### Task details
Both the line below containing "The image size is (1512, 790)." and the line containing "Edit Flower Girl Flowers estimated 250.00", along with every line between them, should be repeated exactly; no other line belongs in the answer.

### Given data
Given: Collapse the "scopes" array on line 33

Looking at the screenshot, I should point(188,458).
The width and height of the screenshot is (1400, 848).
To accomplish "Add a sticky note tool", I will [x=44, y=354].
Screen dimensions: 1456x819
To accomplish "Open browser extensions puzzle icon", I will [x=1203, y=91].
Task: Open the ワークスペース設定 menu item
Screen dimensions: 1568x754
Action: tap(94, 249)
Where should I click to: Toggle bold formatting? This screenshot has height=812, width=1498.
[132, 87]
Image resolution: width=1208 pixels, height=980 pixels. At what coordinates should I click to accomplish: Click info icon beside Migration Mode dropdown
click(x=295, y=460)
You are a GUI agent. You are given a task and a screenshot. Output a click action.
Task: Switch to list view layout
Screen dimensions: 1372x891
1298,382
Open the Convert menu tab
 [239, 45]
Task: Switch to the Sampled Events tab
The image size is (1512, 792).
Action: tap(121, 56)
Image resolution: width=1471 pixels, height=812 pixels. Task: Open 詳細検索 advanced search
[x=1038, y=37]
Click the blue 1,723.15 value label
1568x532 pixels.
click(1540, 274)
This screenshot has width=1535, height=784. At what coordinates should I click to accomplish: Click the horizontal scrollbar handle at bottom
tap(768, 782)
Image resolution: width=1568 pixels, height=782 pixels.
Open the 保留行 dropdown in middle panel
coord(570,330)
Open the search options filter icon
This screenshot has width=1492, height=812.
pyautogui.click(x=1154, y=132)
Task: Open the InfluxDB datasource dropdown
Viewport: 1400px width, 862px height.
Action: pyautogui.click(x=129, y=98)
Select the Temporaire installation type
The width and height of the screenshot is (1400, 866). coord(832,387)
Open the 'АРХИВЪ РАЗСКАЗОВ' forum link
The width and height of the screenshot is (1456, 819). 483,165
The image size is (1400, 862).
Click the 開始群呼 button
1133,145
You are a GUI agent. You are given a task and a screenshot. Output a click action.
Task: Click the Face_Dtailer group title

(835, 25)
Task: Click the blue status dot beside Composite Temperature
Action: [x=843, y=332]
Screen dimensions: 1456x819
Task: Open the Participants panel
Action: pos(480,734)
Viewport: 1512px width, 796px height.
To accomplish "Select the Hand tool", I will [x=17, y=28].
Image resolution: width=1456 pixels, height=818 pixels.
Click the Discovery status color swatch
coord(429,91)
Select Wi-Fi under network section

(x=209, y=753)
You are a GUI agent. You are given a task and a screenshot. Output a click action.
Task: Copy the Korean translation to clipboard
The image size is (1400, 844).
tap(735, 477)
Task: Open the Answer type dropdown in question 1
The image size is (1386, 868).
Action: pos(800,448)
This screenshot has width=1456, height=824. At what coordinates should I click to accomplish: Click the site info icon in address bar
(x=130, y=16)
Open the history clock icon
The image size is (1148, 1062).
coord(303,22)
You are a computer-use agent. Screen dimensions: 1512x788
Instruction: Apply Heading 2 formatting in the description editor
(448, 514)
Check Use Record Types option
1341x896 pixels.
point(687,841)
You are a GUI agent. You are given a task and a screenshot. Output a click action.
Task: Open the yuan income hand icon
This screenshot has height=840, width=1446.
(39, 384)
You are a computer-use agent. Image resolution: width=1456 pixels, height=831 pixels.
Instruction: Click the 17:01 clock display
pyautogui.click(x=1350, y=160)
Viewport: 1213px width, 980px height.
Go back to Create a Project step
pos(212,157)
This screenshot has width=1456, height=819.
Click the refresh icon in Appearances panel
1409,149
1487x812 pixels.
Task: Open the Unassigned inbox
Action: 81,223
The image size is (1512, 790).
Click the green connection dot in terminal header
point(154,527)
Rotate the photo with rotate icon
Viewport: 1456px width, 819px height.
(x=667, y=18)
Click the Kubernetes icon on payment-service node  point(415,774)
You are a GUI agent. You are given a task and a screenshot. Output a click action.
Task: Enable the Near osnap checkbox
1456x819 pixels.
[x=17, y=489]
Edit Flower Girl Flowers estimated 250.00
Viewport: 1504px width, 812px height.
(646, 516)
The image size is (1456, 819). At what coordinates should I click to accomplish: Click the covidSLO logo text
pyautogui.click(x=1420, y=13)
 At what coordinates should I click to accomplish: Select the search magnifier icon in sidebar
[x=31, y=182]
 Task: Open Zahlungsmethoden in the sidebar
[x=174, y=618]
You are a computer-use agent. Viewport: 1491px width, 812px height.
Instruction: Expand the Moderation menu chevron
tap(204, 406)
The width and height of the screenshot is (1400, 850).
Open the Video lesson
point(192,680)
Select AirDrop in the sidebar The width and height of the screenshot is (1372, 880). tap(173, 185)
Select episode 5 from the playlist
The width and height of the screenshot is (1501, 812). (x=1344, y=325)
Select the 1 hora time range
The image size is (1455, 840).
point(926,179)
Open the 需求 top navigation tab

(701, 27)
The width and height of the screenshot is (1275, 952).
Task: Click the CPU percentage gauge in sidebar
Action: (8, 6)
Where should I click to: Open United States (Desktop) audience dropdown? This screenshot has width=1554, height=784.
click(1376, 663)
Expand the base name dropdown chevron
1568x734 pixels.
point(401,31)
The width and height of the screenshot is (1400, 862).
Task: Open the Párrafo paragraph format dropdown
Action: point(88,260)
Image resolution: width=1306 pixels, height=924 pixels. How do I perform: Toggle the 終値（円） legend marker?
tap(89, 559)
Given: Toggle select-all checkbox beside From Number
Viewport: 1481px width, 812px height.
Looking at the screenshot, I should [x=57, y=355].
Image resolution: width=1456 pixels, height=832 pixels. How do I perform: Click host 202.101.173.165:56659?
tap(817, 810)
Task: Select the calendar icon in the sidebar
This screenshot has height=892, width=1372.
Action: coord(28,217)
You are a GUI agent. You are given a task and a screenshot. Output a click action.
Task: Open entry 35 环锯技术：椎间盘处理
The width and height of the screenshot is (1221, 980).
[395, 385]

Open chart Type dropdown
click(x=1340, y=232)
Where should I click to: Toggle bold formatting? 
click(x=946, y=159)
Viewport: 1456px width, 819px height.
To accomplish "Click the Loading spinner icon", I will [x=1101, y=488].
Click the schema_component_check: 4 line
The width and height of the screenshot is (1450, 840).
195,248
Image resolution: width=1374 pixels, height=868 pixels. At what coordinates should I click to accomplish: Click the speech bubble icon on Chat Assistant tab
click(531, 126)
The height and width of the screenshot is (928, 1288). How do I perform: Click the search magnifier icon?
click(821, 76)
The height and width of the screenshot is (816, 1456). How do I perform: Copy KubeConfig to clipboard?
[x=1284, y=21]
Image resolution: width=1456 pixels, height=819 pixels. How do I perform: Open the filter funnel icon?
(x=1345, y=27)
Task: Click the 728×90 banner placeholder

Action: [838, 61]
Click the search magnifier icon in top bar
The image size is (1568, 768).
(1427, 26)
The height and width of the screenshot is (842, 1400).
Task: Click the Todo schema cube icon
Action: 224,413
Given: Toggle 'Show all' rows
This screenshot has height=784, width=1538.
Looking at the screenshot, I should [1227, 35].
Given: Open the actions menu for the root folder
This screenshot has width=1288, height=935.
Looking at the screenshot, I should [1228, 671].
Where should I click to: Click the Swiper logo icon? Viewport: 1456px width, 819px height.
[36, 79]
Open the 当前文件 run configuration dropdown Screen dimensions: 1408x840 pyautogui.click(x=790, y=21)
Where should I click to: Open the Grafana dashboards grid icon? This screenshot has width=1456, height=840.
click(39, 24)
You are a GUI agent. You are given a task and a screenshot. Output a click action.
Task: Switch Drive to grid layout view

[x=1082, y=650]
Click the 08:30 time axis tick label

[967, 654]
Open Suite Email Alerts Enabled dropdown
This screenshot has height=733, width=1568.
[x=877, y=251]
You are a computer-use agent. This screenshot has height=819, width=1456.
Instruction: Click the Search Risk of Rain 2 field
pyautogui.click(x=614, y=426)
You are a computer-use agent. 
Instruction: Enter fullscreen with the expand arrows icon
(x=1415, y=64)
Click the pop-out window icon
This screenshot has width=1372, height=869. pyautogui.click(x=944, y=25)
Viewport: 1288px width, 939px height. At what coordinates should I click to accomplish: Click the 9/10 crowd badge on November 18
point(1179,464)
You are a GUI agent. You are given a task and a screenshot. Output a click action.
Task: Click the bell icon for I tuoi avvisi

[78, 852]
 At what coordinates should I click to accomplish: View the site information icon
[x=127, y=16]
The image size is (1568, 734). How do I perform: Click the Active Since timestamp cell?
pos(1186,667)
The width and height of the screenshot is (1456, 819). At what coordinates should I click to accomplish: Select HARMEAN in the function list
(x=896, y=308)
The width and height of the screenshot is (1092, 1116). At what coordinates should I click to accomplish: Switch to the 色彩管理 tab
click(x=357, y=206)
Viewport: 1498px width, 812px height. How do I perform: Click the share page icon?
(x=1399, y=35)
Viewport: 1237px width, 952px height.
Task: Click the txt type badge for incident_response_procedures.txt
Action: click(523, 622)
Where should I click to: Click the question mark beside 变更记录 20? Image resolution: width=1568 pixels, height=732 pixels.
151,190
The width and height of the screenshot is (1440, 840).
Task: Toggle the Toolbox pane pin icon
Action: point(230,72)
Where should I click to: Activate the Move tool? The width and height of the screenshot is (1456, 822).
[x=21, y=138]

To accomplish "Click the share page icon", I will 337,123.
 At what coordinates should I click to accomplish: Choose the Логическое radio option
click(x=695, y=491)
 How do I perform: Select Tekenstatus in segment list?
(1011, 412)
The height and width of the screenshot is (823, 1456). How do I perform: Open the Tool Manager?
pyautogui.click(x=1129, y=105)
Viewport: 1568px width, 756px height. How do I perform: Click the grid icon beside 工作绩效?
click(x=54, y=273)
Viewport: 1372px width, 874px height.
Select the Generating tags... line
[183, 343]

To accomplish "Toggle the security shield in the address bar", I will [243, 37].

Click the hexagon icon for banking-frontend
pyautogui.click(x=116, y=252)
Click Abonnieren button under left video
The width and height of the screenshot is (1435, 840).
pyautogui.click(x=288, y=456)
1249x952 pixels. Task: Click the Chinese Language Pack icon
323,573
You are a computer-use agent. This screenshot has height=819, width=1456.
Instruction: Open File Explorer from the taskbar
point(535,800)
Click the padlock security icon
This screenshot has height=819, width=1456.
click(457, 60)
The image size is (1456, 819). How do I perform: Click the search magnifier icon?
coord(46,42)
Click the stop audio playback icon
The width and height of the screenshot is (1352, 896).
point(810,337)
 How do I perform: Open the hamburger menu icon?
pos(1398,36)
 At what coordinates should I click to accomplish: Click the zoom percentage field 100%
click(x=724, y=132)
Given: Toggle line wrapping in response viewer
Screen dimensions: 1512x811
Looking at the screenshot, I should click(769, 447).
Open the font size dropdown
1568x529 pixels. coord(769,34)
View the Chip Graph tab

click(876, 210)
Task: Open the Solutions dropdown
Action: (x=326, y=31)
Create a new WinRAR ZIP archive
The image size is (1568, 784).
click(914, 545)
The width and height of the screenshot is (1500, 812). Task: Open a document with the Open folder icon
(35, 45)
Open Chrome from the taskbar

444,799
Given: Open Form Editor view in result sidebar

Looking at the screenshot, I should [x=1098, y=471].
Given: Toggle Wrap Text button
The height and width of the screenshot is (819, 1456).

### The answer
The image size is (1512, 790).
Click the green connection dot in terminal header
point(154,527)
Rotate the photo with rotate icon
Viewport: 1456px width, 819px height.
(x=667, y=18)
Click the Kubernetes icon on payment-service node  point(415,774)
You are a GUI agent. You are given a task and a screenshot. Output a click action.
Task: Enable the Near osnap checkbox
1456x819 pixels.
[x=17, y=489]
Edit Flower Girl Flowers estimated 250.00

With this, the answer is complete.